Any tendering Holder whose Original Notes have been mutilated, lost, stolen or
destroyed should contact the Exchange Agent at the address indicated herein for
further instruction.

     8. REQUESTS FOR ASSISTANCE OR ADDITIONAL COPIES. Questions and requests for
assistance and requests for additional copies of the Prospectus or this Letter
of Transmittal may be directed to the Exchange Agent at the address specified in
the Prospectus and herein. Holders may also contact their broker, dealer,
commercial bank, trust company or other nominee for assistance concerning the
Exchange Offer.


                                      -13-
<PAGE>   14



                          (DO NOT WRITE IN SPACE BELOW)

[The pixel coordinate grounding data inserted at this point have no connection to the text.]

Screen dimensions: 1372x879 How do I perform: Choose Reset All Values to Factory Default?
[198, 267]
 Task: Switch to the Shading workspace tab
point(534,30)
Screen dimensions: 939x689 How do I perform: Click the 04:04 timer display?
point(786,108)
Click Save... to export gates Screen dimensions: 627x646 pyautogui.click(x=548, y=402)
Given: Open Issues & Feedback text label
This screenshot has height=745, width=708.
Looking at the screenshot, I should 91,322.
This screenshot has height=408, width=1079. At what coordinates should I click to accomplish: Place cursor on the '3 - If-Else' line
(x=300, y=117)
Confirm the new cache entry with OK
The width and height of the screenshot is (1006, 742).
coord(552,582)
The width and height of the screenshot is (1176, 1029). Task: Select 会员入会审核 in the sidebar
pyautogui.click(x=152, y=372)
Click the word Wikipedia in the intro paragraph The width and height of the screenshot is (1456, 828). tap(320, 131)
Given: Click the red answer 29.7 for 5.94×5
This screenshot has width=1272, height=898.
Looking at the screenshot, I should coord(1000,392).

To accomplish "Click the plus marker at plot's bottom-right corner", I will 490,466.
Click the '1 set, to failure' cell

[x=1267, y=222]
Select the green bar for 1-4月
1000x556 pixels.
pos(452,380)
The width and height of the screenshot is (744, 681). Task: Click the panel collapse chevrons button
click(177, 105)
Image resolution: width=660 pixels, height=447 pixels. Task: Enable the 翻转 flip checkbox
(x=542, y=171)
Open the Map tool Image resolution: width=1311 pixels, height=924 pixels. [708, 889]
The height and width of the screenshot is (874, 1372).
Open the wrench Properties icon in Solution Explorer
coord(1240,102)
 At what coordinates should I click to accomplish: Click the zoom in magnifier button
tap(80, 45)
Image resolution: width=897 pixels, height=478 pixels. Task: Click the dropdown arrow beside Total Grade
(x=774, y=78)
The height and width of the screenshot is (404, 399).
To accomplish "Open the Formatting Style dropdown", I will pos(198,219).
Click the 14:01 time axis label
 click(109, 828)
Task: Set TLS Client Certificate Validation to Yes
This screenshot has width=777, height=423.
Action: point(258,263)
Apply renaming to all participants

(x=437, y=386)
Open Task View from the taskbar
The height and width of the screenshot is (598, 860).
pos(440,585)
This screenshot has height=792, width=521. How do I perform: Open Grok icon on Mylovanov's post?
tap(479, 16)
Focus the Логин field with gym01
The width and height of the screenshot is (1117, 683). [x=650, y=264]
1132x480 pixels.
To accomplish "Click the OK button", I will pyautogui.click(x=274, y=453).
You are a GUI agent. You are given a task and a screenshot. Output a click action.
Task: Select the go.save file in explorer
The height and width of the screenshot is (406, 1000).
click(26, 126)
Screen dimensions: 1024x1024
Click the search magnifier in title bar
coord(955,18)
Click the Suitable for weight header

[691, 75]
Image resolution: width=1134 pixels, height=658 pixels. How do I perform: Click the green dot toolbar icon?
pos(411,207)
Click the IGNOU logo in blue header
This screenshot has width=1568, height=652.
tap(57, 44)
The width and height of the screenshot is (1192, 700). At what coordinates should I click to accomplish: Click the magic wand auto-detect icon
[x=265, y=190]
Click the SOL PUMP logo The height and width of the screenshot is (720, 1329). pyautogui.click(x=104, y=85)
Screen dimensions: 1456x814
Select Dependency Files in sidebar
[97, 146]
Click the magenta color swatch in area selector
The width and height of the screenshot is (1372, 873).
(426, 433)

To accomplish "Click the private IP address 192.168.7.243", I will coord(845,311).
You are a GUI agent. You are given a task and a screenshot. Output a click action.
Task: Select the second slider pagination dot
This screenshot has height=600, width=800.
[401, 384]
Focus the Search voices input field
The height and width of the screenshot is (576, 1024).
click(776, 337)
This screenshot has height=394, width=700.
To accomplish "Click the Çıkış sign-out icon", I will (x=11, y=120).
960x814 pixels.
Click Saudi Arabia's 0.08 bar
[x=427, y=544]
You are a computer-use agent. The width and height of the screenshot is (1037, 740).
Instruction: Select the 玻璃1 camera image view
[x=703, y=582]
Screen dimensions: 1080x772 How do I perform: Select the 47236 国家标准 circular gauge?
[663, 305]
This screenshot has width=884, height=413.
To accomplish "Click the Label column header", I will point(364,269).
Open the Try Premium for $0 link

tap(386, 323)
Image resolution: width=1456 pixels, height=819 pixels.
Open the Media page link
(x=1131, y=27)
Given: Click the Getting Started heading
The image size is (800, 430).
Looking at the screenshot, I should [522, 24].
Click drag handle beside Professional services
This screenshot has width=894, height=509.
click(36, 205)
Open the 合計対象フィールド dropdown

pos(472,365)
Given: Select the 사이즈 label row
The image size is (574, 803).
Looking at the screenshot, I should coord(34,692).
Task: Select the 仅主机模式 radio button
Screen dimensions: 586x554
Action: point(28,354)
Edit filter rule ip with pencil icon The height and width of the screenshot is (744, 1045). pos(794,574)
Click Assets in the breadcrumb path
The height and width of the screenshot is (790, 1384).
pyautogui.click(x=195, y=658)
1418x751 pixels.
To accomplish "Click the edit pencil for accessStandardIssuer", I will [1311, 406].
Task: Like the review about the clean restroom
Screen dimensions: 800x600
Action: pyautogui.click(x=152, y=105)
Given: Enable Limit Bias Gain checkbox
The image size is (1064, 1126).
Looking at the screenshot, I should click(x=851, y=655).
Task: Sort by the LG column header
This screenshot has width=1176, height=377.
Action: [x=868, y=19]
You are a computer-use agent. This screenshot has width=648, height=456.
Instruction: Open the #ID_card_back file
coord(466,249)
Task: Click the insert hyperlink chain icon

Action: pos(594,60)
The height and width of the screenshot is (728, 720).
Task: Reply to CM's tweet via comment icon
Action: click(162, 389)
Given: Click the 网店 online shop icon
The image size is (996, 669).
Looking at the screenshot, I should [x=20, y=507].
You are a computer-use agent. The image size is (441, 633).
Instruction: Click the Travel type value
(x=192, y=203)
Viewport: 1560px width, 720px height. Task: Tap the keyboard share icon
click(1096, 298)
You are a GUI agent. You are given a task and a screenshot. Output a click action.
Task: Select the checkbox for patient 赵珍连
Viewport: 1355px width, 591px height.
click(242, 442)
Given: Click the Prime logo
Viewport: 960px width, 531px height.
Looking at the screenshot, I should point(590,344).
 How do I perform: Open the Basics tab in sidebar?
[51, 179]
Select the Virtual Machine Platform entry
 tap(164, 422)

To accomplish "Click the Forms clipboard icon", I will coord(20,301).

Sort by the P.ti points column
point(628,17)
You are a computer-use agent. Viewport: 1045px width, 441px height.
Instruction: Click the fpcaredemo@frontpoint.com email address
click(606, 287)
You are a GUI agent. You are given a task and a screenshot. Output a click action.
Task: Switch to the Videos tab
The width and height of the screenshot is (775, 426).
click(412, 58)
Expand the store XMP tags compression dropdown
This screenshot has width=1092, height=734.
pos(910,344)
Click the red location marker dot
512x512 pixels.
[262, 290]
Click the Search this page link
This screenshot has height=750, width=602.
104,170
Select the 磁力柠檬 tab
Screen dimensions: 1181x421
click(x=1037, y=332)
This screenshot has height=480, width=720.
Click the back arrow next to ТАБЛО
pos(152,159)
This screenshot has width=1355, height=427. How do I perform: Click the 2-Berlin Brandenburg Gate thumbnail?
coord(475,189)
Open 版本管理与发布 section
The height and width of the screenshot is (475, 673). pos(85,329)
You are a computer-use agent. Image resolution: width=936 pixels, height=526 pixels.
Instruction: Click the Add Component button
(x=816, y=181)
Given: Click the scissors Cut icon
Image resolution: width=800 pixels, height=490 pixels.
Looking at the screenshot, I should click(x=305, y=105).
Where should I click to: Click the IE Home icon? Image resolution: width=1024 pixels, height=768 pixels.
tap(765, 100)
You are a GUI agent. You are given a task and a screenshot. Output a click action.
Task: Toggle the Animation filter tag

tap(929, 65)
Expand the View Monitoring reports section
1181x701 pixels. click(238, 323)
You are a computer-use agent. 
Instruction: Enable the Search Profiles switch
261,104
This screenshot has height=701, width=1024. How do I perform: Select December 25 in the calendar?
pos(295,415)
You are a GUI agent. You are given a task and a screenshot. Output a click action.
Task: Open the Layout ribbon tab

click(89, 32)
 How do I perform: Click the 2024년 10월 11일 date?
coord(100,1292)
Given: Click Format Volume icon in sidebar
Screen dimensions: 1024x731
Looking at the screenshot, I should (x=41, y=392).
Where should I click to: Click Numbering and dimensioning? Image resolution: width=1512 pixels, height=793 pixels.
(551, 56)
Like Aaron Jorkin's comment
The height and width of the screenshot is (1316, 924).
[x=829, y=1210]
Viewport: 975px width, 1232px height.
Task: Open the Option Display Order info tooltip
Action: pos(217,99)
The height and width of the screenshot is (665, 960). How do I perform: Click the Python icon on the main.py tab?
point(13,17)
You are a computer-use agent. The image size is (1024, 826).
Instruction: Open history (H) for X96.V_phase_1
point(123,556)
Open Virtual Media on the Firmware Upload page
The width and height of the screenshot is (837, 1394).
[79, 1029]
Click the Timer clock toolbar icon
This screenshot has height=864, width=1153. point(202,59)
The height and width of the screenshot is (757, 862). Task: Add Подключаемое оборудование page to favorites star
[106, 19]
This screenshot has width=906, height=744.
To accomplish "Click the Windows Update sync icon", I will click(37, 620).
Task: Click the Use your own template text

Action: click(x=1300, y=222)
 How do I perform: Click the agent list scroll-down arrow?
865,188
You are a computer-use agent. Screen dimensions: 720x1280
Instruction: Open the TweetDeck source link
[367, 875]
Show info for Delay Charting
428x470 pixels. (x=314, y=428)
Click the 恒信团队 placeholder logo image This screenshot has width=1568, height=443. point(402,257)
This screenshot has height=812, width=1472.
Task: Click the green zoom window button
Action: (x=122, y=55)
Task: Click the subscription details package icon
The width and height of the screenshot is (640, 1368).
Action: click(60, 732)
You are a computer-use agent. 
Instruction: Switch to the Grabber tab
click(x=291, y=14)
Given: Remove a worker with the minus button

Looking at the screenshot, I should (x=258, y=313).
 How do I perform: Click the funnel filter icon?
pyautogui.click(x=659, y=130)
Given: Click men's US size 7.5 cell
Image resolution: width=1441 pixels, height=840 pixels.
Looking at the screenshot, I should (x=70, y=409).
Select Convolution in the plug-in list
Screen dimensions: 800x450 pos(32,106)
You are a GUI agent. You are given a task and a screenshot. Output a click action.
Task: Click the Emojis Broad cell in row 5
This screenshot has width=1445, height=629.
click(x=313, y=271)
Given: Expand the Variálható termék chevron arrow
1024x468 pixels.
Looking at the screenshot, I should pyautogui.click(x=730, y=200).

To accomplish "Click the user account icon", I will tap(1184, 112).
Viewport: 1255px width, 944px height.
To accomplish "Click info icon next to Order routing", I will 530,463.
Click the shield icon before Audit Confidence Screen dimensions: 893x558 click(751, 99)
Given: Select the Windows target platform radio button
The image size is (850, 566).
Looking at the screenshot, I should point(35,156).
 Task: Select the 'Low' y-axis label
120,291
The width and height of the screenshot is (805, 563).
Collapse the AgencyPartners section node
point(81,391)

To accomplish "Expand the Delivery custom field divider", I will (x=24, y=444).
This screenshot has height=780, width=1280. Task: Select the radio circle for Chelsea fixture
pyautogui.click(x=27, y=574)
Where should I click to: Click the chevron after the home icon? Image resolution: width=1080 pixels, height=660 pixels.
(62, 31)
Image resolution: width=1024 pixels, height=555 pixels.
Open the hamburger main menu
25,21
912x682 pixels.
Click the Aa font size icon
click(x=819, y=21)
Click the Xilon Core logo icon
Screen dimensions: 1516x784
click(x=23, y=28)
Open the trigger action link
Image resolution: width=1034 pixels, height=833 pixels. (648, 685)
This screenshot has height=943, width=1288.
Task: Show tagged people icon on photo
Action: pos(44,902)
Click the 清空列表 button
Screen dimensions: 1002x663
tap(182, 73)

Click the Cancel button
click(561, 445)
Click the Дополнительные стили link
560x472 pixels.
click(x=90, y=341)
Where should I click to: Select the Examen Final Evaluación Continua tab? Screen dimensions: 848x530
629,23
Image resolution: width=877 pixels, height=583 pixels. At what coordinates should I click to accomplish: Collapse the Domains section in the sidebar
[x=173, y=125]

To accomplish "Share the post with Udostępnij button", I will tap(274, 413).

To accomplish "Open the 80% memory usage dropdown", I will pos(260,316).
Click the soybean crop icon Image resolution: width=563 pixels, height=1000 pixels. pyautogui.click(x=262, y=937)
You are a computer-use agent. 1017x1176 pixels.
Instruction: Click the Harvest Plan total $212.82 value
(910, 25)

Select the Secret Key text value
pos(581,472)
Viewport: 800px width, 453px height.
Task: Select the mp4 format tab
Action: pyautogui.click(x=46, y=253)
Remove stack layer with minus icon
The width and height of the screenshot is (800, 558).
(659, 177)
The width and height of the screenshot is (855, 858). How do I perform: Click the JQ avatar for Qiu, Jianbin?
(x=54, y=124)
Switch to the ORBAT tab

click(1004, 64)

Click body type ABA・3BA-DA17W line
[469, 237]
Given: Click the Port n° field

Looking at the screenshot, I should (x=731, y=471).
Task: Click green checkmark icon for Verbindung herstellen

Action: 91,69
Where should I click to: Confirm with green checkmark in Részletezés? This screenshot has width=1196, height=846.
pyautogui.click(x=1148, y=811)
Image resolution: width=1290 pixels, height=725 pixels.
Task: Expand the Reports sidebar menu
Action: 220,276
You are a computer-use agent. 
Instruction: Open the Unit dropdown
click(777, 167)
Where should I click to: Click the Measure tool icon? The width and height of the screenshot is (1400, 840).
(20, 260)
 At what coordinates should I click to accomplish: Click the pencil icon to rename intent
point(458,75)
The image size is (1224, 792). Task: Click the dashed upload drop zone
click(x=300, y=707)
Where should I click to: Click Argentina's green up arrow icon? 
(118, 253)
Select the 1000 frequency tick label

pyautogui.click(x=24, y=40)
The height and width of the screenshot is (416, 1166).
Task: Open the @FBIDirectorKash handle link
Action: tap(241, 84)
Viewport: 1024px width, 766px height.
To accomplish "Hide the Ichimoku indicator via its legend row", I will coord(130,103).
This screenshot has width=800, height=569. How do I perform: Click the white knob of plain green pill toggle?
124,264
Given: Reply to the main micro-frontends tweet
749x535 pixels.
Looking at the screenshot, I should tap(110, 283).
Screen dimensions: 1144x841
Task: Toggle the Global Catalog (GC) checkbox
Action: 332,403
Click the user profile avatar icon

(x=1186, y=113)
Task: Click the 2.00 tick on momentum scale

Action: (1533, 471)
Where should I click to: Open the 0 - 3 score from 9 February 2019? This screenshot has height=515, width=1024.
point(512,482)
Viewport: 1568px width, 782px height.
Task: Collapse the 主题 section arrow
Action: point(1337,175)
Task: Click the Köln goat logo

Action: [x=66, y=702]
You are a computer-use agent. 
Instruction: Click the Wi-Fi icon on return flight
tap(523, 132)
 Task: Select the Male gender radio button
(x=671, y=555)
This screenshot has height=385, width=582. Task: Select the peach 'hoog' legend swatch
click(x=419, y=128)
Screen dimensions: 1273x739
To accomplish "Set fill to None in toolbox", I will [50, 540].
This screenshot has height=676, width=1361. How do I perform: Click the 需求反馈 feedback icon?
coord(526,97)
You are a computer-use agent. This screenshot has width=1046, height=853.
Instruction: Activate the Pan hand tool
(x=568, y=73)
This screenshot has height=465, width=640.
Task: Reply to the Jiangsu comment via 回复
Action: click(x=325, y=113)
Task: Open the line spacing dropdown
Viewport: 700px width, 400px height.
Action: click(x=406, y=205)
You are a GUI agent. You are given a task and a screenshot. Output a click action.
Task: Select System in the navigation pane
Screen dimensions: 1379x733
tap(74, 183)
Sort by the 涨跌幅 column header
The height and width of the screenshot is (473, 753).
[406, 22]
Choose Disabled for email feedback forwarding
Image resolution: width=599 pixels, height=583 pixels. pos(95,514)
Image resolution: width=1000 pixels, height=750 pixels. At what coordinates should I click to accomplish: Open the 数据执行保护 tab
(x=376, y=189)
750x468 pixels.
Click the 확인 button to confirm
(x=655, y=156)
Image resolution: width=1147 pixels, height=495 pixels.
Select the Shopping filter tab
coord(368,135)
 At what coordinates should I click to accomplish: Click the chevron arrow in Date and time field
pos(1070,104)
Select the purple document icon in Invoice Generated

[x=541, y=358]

===============================================================================
Certificate Surrendered     Original Notes Tendered    Original Notes Accepted  
- ------------------------- --------------------------- -------------------------
                                                      
- ------------------------- --------------------------- -------------------------
                                                      
- ------------------------- --------------------------- -------------------------
                                                      
- ------------------------- --------------------------- -------------------------
                                                      
- ------------------------- --------------------------- -------------------------
  Delivery Prepared by               Checked by               Date 
                      --------------           --------------     ------------
===============================================================================

                                      -14-

<PAGE>   15



                            IMPORTANT TAX INFORMATION

Under federal income tax laws, a Holder whose tendered Original Notes are
accepted for payment is required to provide the Exchange Agent (as payer) with
such Holder's correct TIN on Substitute Form W-9 below or otherwise establish a
basis for exemption from backup withholding. If such Holder is an individual,
the TIN is his social security number. If the Exchange Agent is not provided
with the correct TIN, a $50 penalty may be imposed by the Internal Revenue
Service, and payments made with respect to Original Notes purchased pursuant to
the Exchange Offer may be subject to backup withholding.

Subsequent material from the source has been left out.